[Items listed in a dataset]
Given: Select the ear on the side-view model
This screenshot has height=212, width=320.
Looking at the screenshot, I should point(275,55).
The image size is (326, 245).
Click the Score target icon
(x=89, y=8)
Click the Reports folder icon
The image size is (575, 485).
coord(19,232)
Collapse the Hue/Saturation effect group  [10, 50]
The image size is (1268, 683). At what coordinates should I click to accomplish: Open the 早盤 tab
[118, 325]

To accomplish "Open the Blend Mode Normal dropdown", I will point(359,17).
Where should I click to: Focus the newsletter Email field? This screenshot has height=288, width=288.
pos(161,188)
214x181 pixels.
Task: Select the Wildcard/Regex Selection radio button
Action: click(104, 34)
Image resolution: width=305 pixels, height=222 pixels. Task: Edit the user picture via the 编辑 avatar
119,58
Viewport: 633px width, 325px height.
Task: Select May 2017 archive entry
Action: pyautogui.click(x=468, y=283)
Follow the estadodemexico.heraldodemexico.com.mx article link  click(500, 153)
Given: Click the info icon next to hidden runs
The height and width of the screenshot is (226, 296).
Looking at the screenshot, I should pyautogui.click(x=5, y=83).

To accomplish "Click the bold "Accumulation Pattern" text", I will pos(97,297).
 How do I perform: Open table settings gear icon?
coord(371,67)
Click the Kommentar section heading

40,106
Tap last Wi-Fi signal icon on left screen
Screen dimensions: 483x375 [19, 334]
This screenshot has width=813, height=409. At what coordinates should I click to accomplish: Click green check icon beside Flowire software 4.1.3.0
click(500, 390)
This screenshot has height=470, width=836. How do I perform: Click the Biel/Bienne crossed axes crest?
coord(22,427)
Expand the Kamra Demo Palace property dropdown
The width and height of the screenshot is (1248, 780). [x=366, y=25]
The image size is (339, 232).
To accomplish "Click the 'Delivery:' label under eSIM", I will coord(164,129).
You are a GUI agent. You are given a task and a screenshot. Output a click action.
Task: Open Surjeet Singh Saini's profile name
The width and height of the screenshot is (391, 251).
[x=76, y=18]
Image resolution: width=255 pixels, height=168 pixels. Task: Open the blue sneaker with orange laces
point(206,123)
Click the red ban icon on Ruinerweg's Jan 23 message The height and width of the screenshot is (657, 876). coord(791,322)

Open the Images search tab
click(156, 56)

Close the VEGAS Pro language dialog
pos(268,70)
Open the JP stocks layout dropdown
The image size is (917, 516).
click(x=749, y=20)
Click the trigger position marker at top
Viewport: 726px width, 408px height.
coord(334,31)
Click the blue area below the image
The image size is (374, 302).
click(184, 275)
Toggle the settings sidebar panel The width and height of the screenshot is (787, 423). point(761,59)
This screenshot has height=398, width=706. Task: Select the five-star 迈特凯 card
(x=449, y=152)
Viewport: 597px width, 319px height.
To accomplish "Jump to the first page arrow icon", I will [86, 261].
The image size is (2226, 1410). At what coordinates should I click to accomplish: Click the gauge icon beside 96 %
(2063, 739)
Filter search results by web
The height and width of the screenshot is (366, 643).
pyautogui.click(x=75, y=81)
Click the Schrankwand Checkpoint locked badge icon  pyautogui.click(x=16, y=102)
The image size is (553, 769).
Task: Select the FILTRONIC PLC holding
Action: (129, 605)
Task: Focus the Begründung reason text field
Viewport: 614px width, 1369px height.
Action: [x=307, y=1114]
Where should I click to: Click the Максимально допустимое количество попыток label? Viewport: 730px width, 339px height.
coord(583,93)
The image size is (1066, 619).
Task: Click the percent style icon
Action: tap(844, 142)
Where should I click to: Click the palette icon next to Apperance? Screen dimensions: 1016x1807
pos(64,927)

#### What this task involves
Wherever a line in the data above holds "text", copy that line.

#### Reply
To accomplish "Click the bold "Accumulation Pattern" text", I will pos(97,297).
Task: Focus the Begründung reason text field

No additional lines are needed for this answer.